What I want to do:
There is a external chip with a parallel interface ( 8 or 16 bits) and a strobe-clock. Each time the strobe-clock line from this chip goes low a new byte at the output port of this chip is valid.
Examples for this are fast ADC-chips or camera chips. E.g. see page 13 in this pdf:
http://www.sparkfun.com/datasheets/Sensors/Imaging/TCM8240MD_E150405_REV13.pdf
DCLK is the strobe clock I mentioned above, and there is a VBLK and HBLK signal to indicate the start of the stream. Does it make sense to interface a 1.3MPix camera chip - with 10MBytes for one raw picture - to the MSP430 wtih 16kBytes of RAM? Yes! I only need one line from the sensor (e.g. for bar code reader), and the TCM8240 is quite cheap.
How to do it using DMA:
I want to use a F5438A and its DMA capabilities to get the byte stream into the RAM of the MSP430. I will tie DCLK, VBLK and HBLK together using a NAND and feed this to P2.7 (DMAE0 this is DMATrigger31 signal). The parallel bus (D0-D7) is connected to a MSP430 port - e.g. P6. DCLK is asynchronous to MCLK. According to the datasheet the MSP430 needs 4 MCLK's to get a byte from the port to RAM after the DMA trigger signal has been activated.
The question:
When is the byte at input port P6 read? How long has the byte at P6 to be stable? In which of the 4 MCLK's is it read? I see no timing diagram in the datasheet.

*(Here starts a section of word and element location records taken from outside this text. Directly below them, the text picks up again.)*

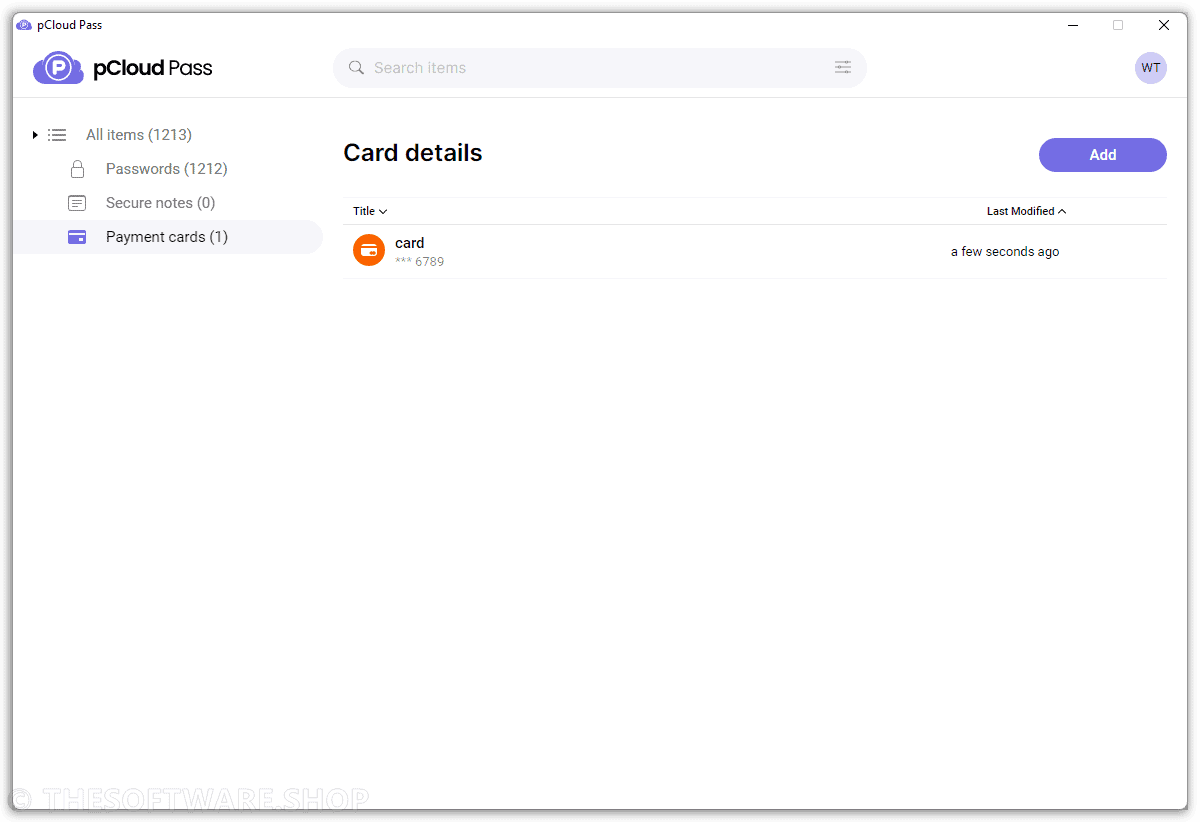Image resolution: width=1200 pixels, height=822 pixels.
Task: Click the pCloud Pass logo icon
Action: pyautogui.click(x=59, y=68)

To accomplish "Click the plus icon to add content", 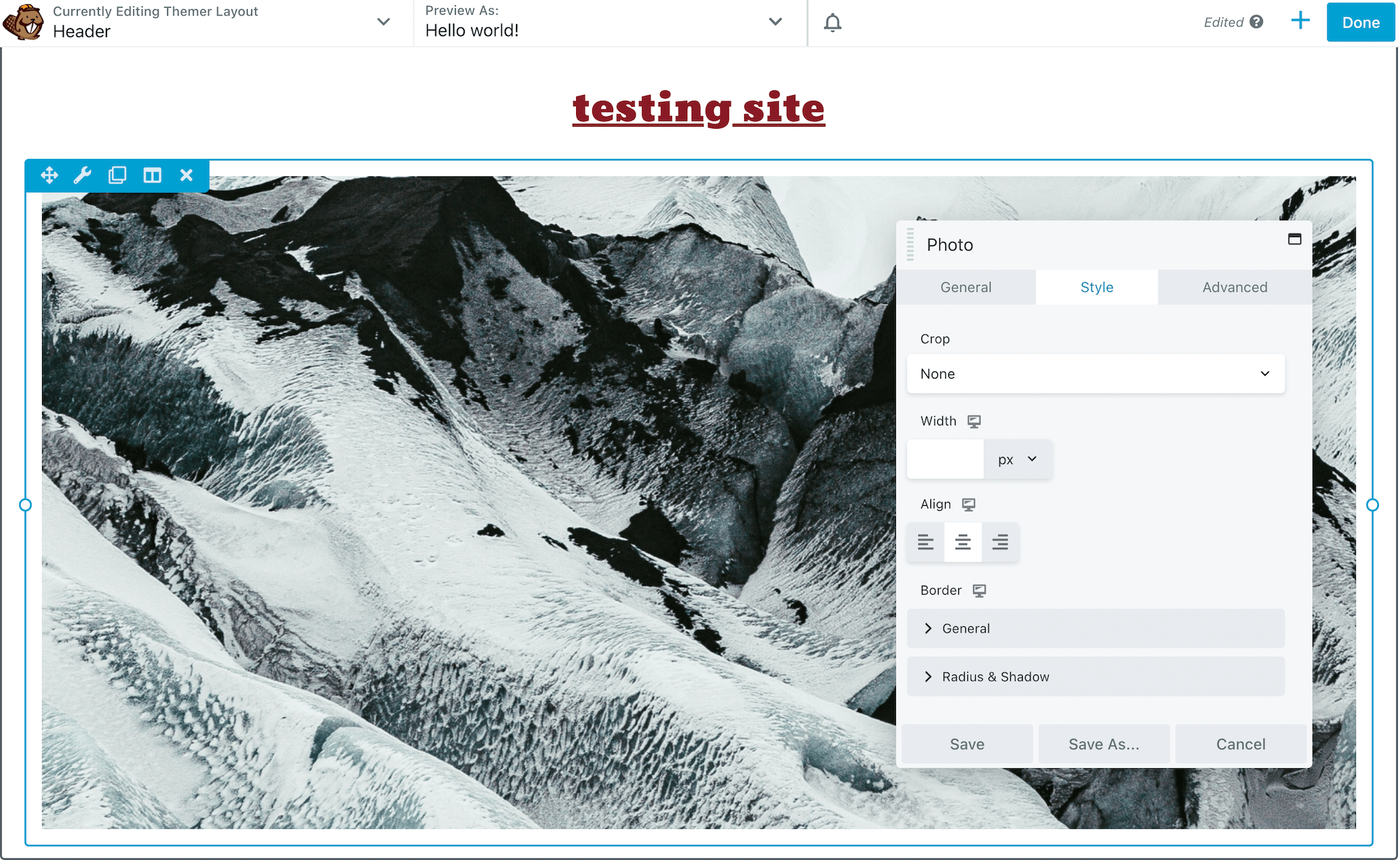I will [x=1300, y=21].
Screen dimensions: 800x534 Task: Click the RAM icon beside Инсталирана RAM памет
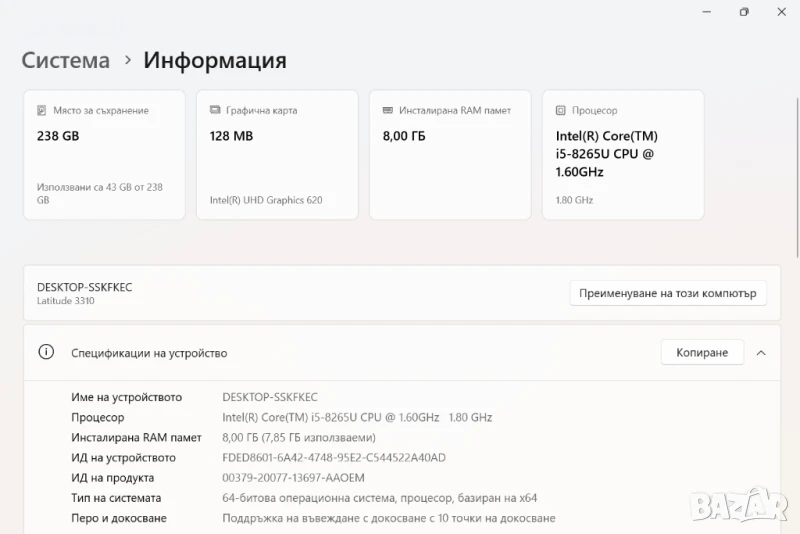coord(388,111)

My assumptions - after reading the manuals - are:
1st cycle: synchronise (finish the last command of the CPU)
2nd cycle: read P6
3rd cycle: write to RAM
4th cycle: synchronise
Is this ok? I think it is a good idea to put a latch in front to P6. With 24MHz MCLK the MSP430 should be able to handle a 6MHz DCLK.
Is there a better way to get a external clocked byte stream into RAM? Maybe it is better to try to get the external strobe clk synchonous to MCLK and use burst mode and just 2 MCLK cycles per byte. Hmm are there any application notes or examples available somewhere?